TOKYO » The U.S. Navy in Japan has eased a ban on drinking imposed after an American sailor was arrested on suspicion of drunk driving in Okinawa.

U.S. Naval Forces Japan said in a statement Friday that sailors are now allowed to drink on base as well as at their off-base houses. Other drinking off-base is still prohibited.

The restrictions were imposed on June 6 after the sailor drove the wrong way on a freeway and hit two other vehicles, injuring two people in the other cars.

The incident further fueled anti-U.S. base sentiment on the southern Japanese island that is home to about half the 50,000 American troops based in Japan.

Separately, a U.S. military contractor in Okinawa has been arrested on suspicion of raping and killing a woman.

In a separate case, Japanese police on June 9 said a U.S. military contractor arrested on suspicion of abandoning the body of a young woman on Okinawa is now officially the prime suspect in her murder and rape.

The arrest took up a significant part of a Japan-U.S. summit that was held a week later, causing President Barack Obama to apologize.
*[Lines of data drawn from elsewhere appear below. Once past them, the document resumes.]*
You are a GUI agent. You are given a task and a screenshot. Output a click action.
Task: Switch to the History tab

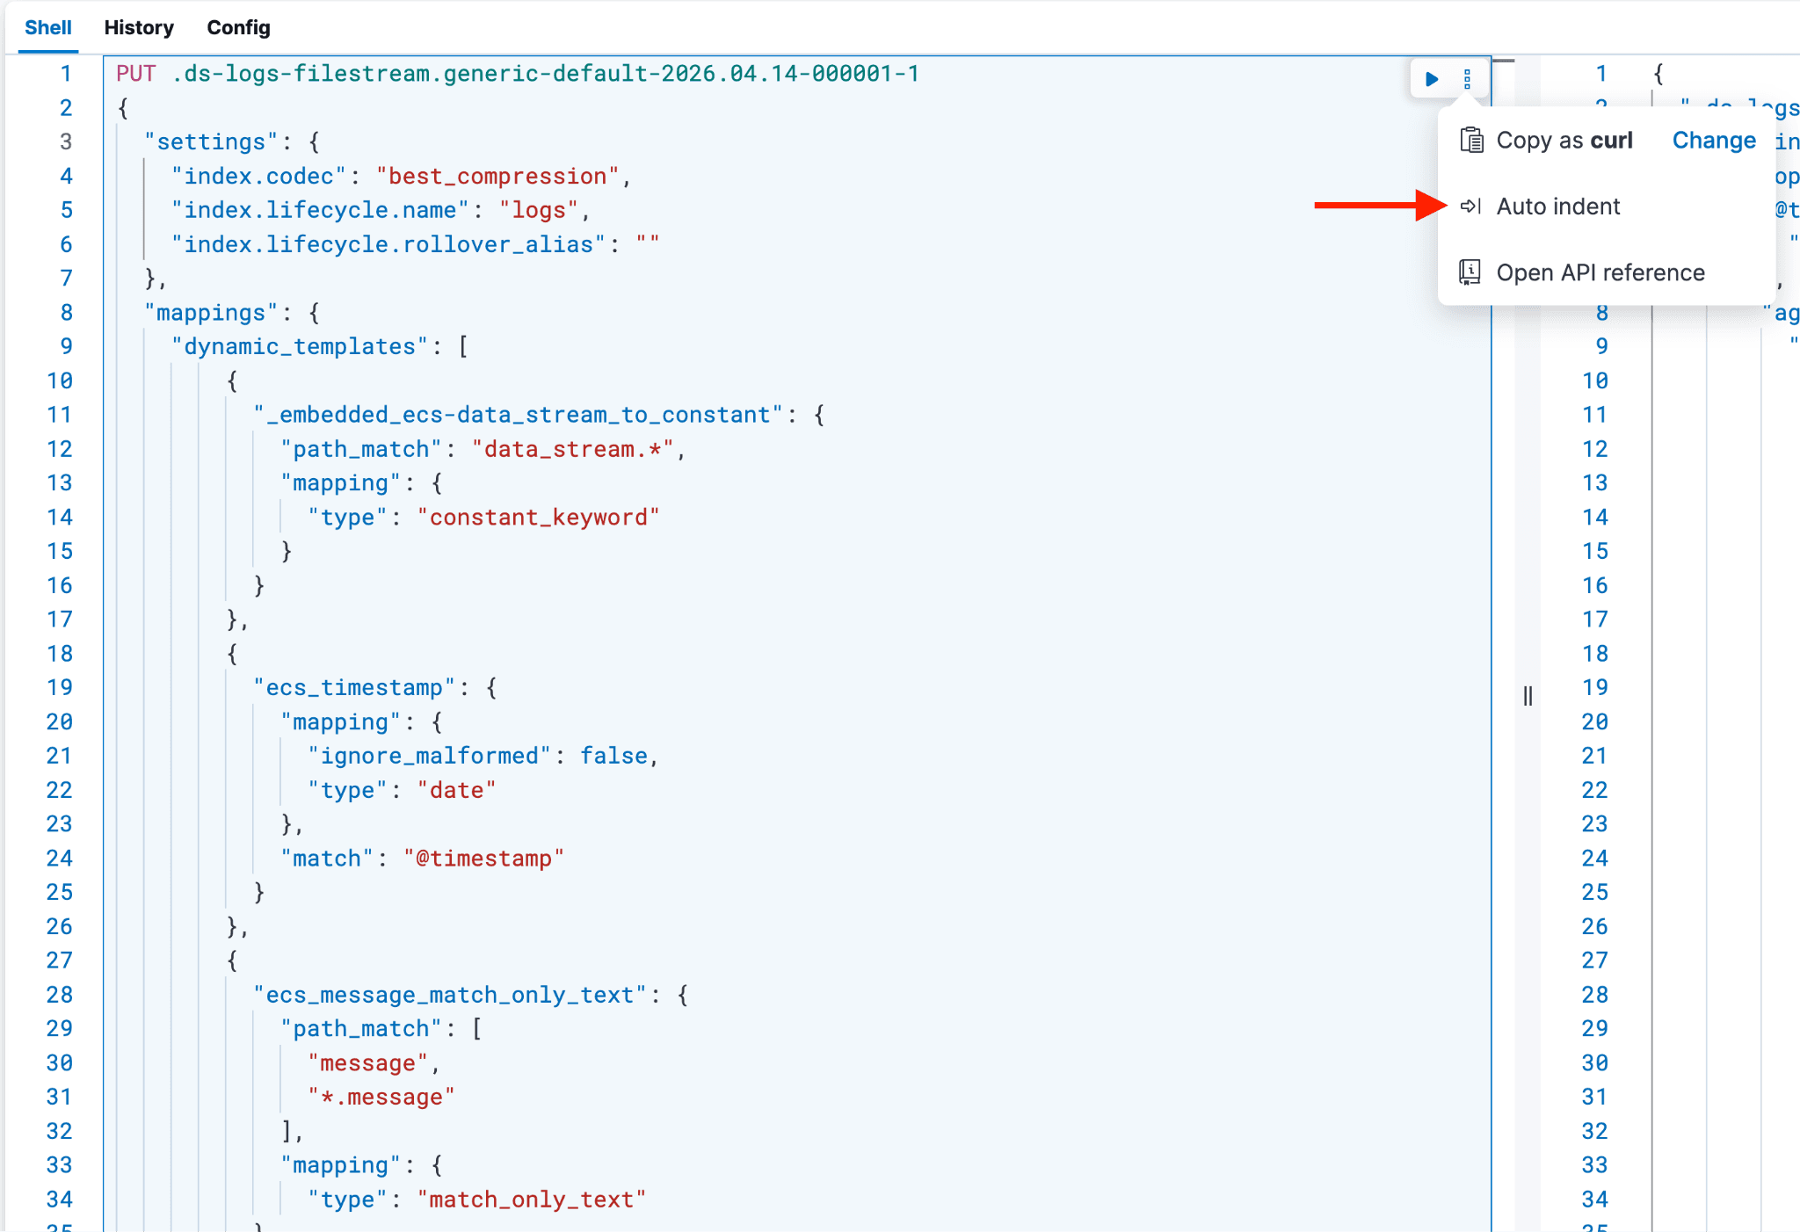pos(139,27)
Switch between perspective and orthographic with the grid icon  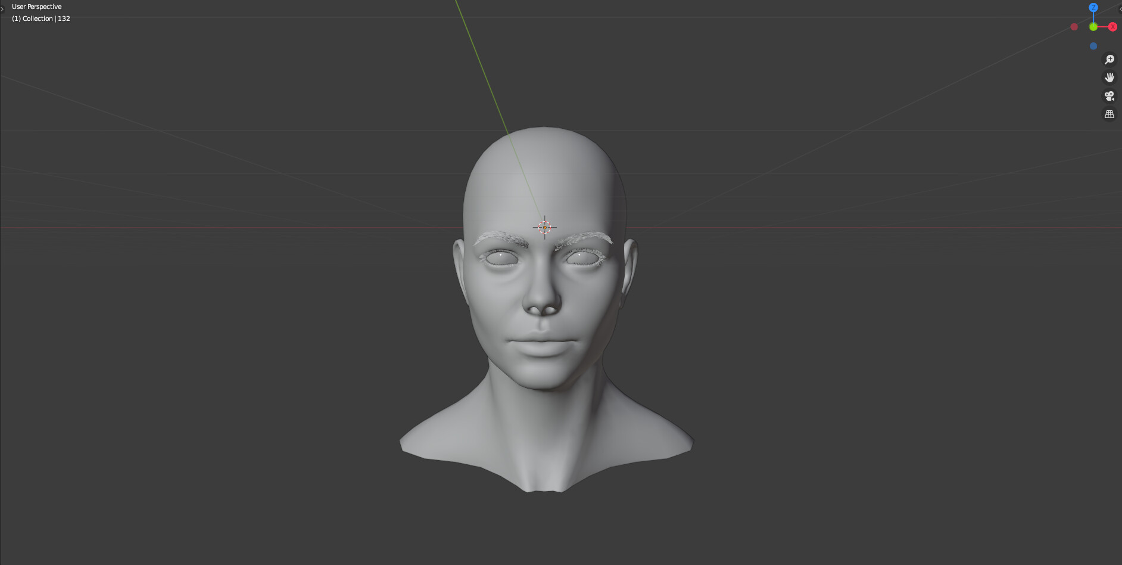coord(1109,114)
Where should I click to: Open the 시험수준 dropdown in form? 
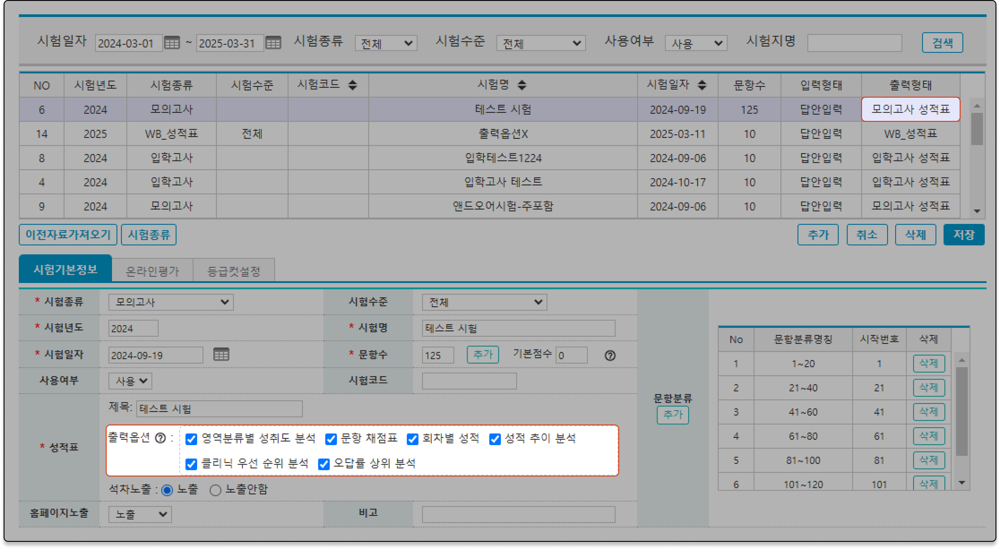(x=484, y=302)
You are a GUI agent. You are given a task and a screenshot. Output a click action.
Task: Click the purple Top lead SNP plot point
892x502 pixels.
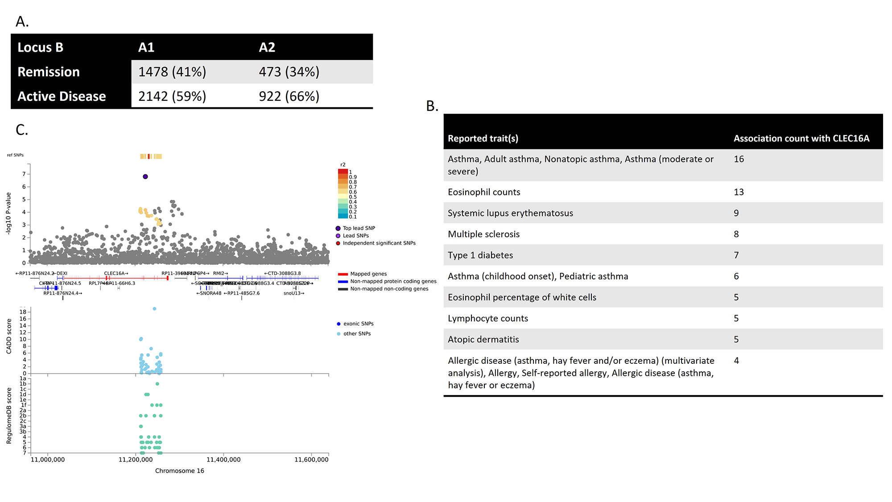tap(145, 177)
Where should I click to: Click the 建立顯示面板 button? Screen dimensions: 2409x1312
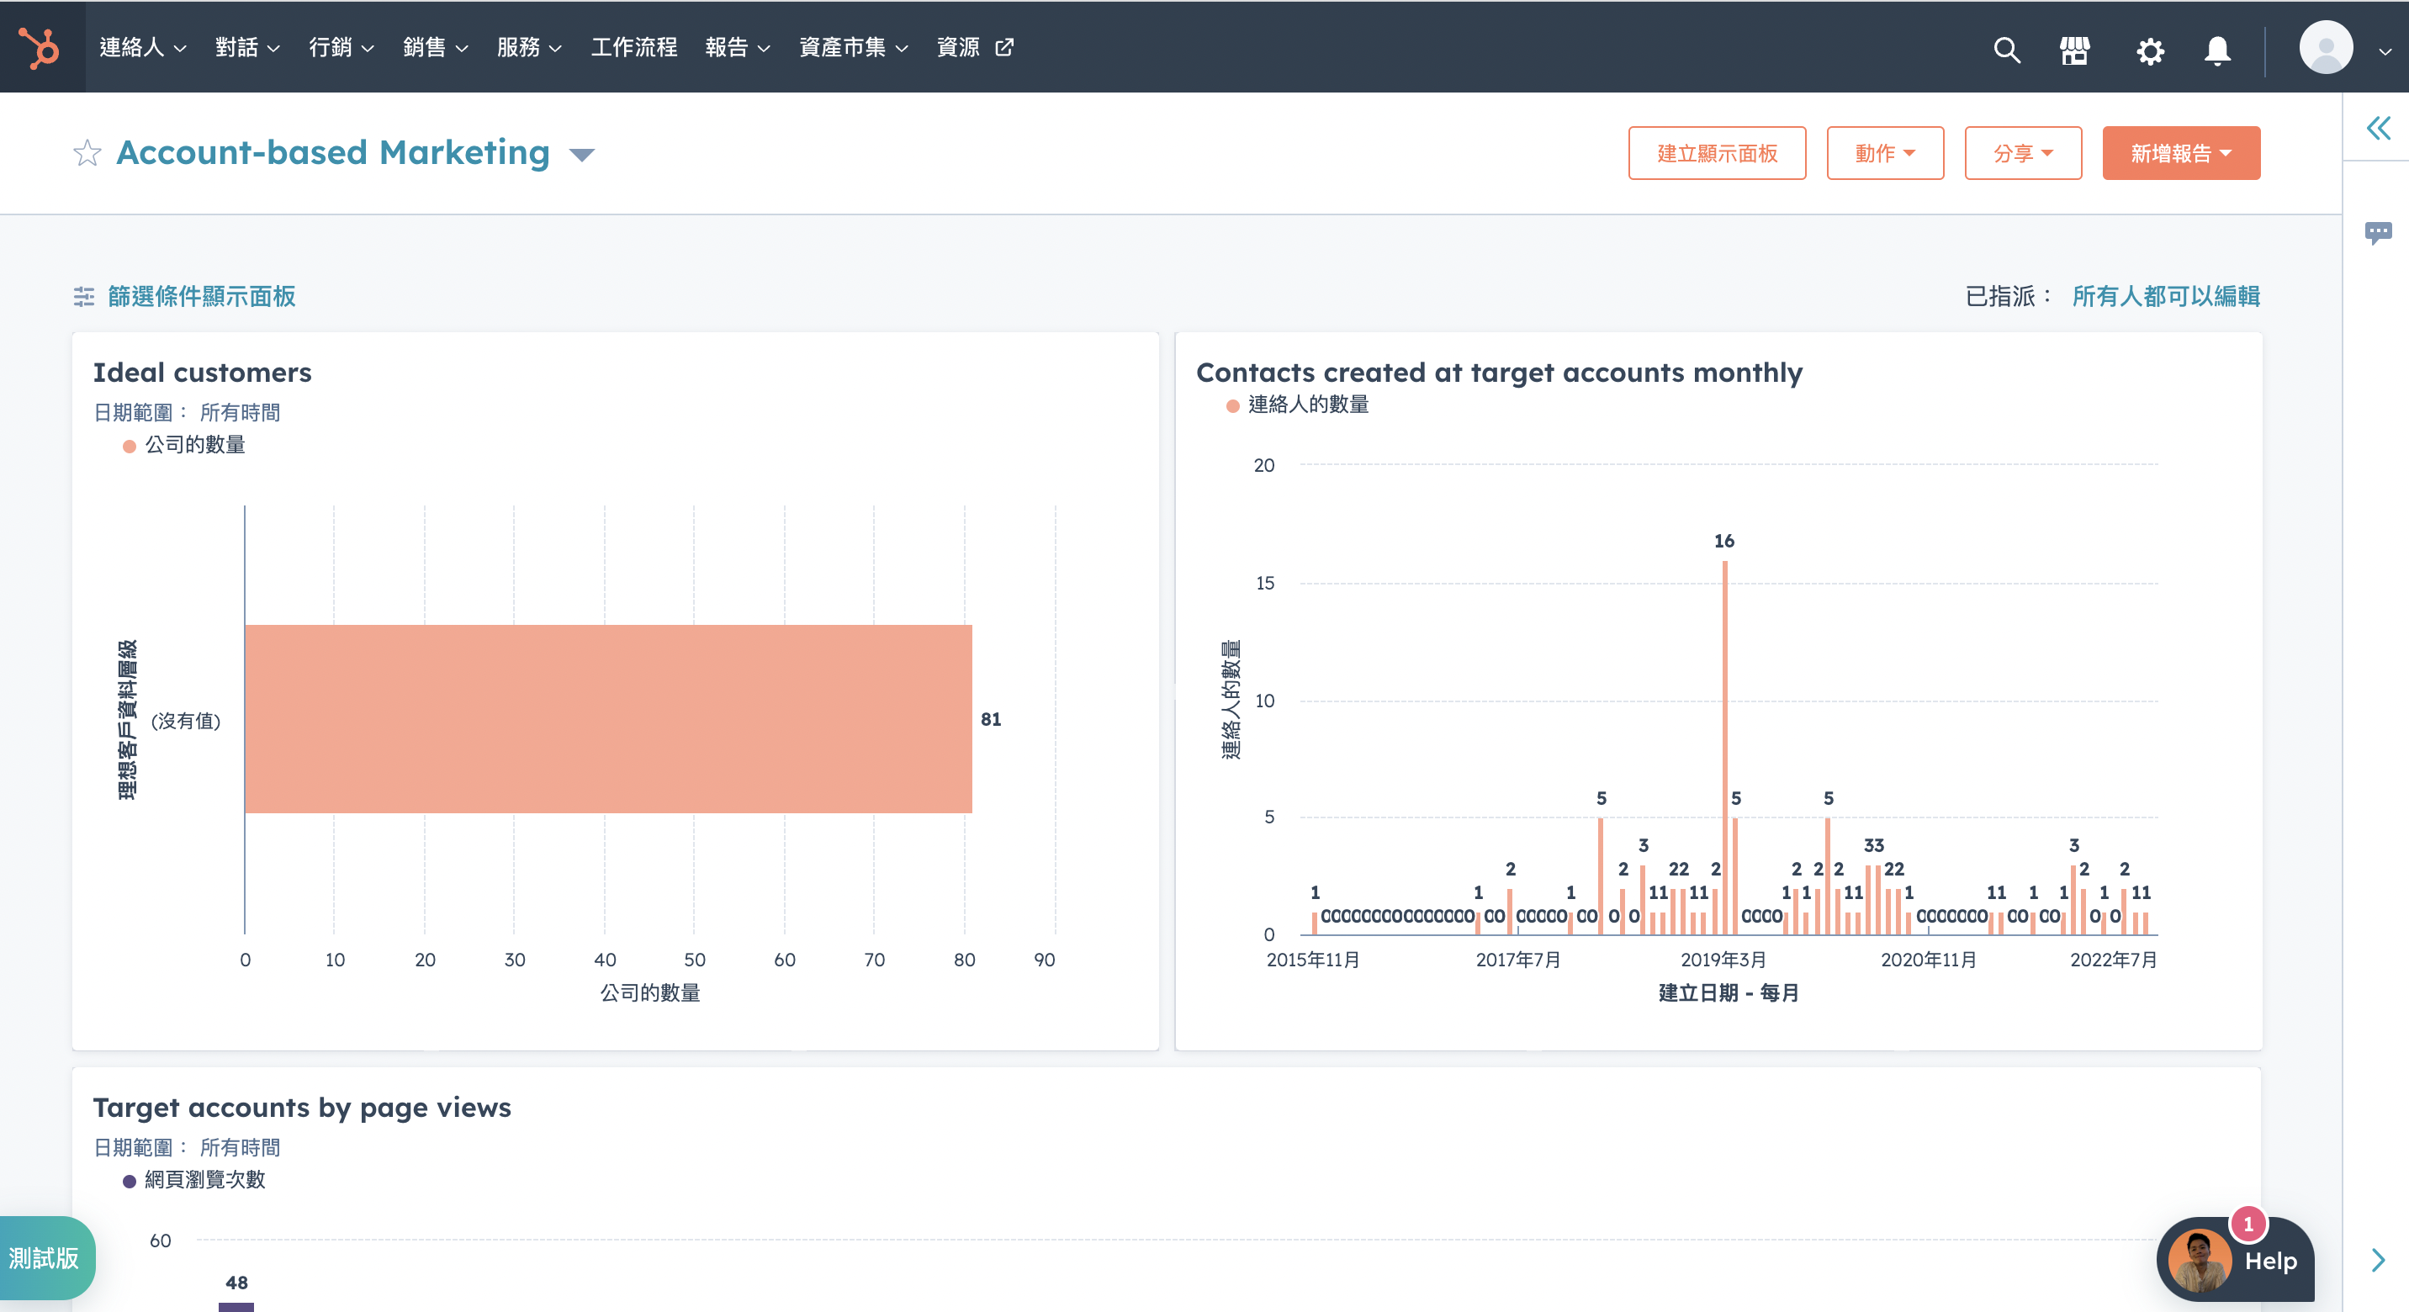(x=1716, y=153)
The U.S. military in Okinawa issued an order two days later on June 11 restricting celebrations and off-base drinking.

Police arrested 32-year-old Kenneth Shinzato, who is also a former Marine, on May 19 after he told investigators where they could find the woman’s body in a forest, three weeks after she disappeared. An autopsy on the decomposed body could not determine the cause of death.

Police said that Shinzato hit the 20-year-old woman on the head with a club, dragged her into the weeds and raped her, while strangling her and stabbing her with a knife. Kyodo News service reported that Shinzato told police that he drove around for a few hours to find an assault target.

Born Kenneth Gadson, reportedly from New York City, he is married to a Japanese woman and used her family name, Shinzato. He worked at Kadena Air Base as an employee for a contractor that provides services to U.S. bases on Okinawa.